- REQUIRED ACTION:
Each record below is to be restated word for word.

[Collected data entries]
****************************************

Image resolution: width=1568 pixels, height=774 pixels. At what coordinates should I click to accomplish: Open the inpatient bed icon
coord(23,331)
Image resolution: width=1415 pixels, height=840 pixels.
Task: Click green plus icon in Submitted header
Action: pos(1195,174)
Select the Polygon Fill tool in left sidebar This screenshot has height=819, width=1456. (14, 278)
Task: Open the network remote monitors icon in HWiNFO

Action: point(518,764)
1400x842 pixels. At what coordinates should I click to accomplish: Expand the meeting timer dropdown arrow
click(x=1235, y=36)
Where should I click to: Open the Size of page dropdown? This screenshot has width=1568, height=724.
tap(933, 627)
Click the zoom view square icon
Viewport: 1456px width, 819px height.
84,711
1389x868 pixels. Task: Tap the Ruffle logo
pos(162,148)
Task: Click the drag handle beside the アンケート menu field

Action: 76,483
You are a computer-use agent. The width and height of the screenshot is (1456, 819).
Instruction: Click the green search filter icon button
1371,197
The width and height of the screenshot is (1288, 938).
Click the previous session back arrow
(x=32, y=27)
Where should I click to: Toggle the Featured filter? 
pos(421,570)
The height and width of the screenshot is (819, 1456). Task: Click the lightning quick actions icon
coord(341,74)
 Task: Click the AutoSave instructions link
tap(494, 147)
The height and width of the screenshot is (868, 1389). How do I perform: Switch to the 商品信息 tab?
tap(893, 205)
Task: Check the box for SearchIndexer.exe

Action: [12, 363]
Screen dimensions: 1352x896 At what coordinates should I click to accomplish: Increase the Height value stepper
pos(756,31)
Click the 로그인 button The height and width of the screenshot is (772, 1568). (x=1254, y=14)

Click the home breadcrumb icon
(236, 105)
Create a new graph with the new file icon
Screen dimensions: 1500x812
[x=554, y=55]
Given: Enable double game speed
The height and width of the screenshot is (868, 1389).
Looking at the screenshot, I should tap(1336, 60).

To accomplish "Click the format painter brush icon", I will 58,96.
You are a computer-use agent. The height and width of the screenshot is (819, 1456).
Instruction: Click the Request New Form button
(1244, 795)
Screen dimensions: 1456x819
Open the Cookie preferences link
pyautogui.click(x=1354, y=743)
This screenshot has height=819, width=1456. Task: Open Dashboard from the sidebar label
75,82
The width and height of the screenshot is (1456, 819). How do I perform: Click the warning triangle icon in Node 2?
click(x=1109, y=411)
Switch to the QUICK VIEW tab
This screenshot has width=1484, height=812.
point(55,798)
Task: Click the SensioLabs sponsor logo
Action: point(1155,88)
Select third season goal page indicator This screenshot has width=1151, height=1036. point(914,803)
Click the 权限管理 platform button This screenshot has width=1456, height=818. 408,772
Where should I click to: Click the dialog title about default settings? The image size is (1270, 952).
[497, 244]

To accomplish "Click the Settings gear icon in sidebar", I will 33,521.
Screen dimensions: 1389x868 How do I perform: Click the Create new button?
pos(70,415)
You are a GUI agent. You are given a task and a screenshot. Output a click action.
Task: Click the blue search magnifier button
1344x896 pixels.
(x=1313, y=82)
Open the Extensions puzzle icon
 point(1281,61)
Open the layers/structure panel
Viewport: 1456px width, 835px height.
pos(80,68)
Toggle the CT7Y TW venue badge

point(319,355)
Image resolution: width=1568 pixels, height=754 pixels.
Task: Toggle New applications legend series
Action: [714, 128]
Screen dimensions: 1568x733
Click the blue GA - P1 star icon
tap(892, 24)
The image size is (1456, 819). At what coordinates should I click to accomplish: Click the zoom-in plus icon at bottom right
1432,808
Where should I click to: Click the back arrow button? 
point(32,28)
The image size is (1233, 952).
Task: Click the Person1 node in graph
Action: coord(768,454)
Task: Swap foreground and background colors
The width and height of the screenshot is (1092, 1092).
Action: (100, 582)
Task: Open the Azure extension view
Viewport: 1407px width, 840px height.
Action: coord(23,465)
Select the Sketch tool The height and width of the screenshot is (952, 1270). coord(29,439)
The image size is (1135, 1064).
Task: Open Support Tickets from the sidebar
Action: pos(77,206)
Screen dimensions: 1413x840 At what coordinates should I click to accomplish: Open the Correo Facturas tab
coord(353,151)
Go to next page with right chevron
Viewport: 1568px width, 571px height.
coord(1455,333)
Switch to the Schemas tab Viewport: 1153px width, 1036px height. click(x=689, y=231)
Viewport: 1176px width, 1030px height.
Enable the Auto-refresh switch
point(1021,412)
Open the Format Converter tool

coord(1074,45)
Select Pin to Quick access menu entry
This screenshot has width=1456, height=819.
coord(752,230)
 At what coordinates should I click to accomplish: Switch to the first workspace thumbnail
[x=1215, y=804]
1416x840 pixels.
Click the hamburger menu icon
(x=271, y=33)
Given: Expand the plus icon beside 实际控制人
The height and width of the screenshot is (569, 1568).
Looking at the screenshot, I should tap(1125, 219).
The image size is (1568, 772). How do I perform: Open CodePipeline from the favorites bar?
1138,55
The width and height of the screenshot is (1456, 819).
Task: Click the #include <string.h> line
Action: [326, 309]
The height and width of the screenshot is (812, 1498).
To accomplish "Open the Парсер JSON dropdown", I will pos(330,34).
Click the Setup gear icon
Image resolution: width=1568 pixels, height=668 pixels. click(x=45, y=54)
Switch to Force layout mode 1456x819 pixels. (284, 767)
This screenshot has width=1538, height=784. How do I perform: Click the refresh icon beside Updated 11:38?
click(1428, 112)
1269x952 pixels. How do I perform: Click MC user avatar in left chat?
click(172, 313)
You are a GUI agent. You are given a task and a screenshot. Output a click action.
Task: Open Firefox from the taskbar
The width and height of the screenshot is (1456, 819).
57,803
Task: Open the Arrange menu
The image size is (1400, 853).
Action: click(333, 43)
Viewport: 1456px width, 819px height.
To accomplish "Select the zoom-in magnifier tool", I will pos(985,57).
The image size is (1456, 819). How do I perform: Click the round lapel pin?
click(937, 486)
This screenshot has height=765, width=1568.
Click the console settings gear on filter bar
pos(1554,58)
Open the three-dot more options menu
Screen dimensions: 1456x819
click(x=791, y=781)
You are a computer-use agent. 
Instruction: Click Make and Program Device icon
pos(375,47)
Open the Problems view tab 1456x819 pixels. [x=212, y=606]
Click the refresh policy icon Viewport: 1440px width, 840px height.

****************************************

- RESPONSE AREA:
Image resolution: width=1568 pixels, height=774 pixels. At what coordinates should I click to accomplish: Open the inpatient bed icon
coord(23,331)
Image resolution: width=1415 pixels, height=840 pixels.
Task: Click green plus icon in Submitted header
Action: pos(1195,174)
Select the Polygon Fill tool in left sidebar This screenshot has height=819, width=1456. (14, 278)
Task: Open the network remote monitors icon in HWiNFO

Action: point(518,764)
1400x842 pixels. At what coordinates should I click to accomplish: Expand the meeting timer dropdown arrow
click(x=1235, y=36)
Where should I click to: Open the Size of page dropdown? This screenshot has width=1568, height=724.
tap(933, 627)
Click the zoom view square icon
Viewport: 1456px width, 819px height.
84,711
1389x868 pixels. Task: Tap the Ruffle logo
pos(162,148)
Task: Click the drag handle beside the アンケート menu field

Action: 76,483
You are a computer-use agent. The width and height of the screenshot is (1456, 819).
Instruction: Click the green search filter icon button
1371,197
The width and height of the screenshot is (1288, 938).
Click the previous session back arrow
(x=32, y=27)
Where should I click to: Toggle the Featured filter? 
pos(421,570)
The height and width of the screenshot is (819, 1456). Task: Click the lightning quick actions icon
coord(341,74)
 Task: Click the AutoSave instructions link
tap(494, 147)
The height and width of the screenshot is (868, 1389). How do I perform: Switch to the 商品信息 tab?
tap(893, 205)
Task: Check the box for SearchIndexer.exe

Action: [12, 363]
Screen dimensions: 1352x896 At what coordinates should I click to accomplish: Increase the Height value stepper
pos(756,31)
Click the 로그인 button The height and width of the screenshot is (772, 1568). (x=1254, y=14)

Click the home breadcrumb icon
(236, 105)
Create a new graph with the new file icon
Screen dimensions: 1500x812
[x=554, y=55]
Given: Enable double game speed
The height and width of the screenshot is (868, 1389).
Looking at the screenshot, I should tap(1336, 60).

To accomplish "Click the format painter brush icon", I will 58,96.
You are a computer-use agent. The height and width of the screenshot is (819, 1456).
Instruction: Click the Request New Form button
(1244, 795)
Screen dimensions: 1456x819
Open the Cookie preferences link
pyautogui.click(x=1354, y=743)
This screenshot has height=819, width=1456. Task: Open Dashboard from the sidebar label
75,82
The width and height of the screenshot is (1456, 819). How do I perform: Click the warning triangle icon in Node 2?
click(x=1109, y=411)
Switch to the QUICK VIEW tab
This screenshot has width=1484, height=812.
point(55,798)
Task: Click the SensioLabs sponsor logo
Action: point(1155,88)
Select third season goal page indicator This screenshot has width=1151, height=1036. point(914,803)
Click the 权限管理 platform button This screenshot has width=1456, height=818. 408,772
Where should I click to: Click the dialog title about default settings? The image size is (1270, 952).
[497, 244]

To accomplish "Click the Settings gear icon in sidebar", I will 33,521.
Screen dimensions: 1389x868 How do I perform: Click the Create new button?
pos(70,415)
You are a GUI agent. You are given a task and a screenshot. Output a click action.
Task: Click the blue search magnifier button
1344x896 pixels.
(x=1313, y=82)
Open the Extensions puzzle icon
 point(1281,61)
Open the layers/structure panel
Viewport: 1456px width, 835px height.
pos(80,68)
Toggle the CT7Y TW venue badge

point(319,355)
Image resolution: width=1568 pixels, height=754 pixels.
Task: Toggle New applications legend series
Action: [714, 128]
Screen dimensions: 1568x733
Click the blue GA - P1 star icon
tap(892, 24)
The image size is (1456, 819). At what coordinates should I click to accomplish: Click the zoom-in plus icon at bottom right
1432,808
Where should I click to: Click the back arrow button? 
point(32,28)
The image size is (1233, 952).
Task: Click the Person1 node in graph
Action: coord(768,454)
Task: Swap foreground and background colors
The width and height of the screenshot is (1092, 1092).
Action: (100, 582)
Task: Open the Azure extension view
Viewport: 1407px width, 840px height.
Action: coord(23,465)
Select the Sketch tool The height and width of the screenshot is (952, 1270). coord(29,439)
The image size is (1135, 1064).
Task: Open Support Tickets from the sidebar
Action: pos(77,206)
Screen dimensions: 1413x840 At what coordinates should I click to accomplish: Open the Correo Facturas tab
coord(353,151)
Go to next page with right chevron
Viewport: 1568px width, 571px height.
coord(1455,333)
Switch to the Schemas tab Viewport: 1153px width, 1036px height. click(x=689, y=231)
Viewport: 1176px width, 1030px height.
Enable the Auto-refresh switch
point(1021,412)
Open the Format Converter tool

coord(1074,45)
Select Pin to Quick access menu entry
This screenshot has width=1456, height=819.
coord(752,230)
 At what coordinates should I click to accomplish: Switch to the first workspace thumbnail
[x=1215, y=804]
1416x840 pixels.
Click the hamburger menu icon
(x=271, y=33)
Given: Expand the plus icon beside 实际控制人
The height and width of the screenshot is (569, 1568).
Looking at the screenshot, I should tap(1125, 219).
The image size is (1568, 772). How do I perform: Open CodePipeline from the favorites bar?
1138,55
The width and height of the screenshot is (1456, 819).
Task: Click the #include <string.h> line
Action: [326, 309]
The height and width of the screenshot is (812, 1498).
To accomplish "Open the Парсер JSON dropdown", I will pos(330,34).
Click the Setup gear icon
Image resolution: width=1568 pixels, height=668 pixels. click(x=45, y=54)
Switch to Force layout mode 1456x819 pixels. (284, 767)
This screenshot has width=1538, height=784. How do I perform: Click the refresh icon beside Updated 11:38?
click(1428, 112)
1269x952 pixels. How do I perform: Click MC user avatar in left chat?
click(172, 313)
You are a GUI agent. You are given a task and a screenshot. Output a click action.
Task: Open Firefox from the taskbar
The width and height of the screenshot is (1456, 819).
57,803
Task: Open the Arrange menu
The image size is (1400, 853).
Action: click(333, 43)
Viewport: 1456px width, 819px height.
To accomplish "Select the zoom-in magnifier tool", I will pos(985,57).
The image size is (1456, 819). How do I perform: Click the round lapel pin?
click(937, 486)
This screenshot has height=765, width=1568.
Click the console settings gear on filter bar
pos(1554,58)
Open the three-dot more options menu
Screen dimensions: 1456x819
click(x=791, y=781)
You are a computer-use agent. 
Instruction: Click Make and Program Device icon
pos(375,47)
Open the Problems view tab 1456x819 pixels. [x=212, y=606]
Click the refresh policy icon Viewport: 1440px width, 840px height.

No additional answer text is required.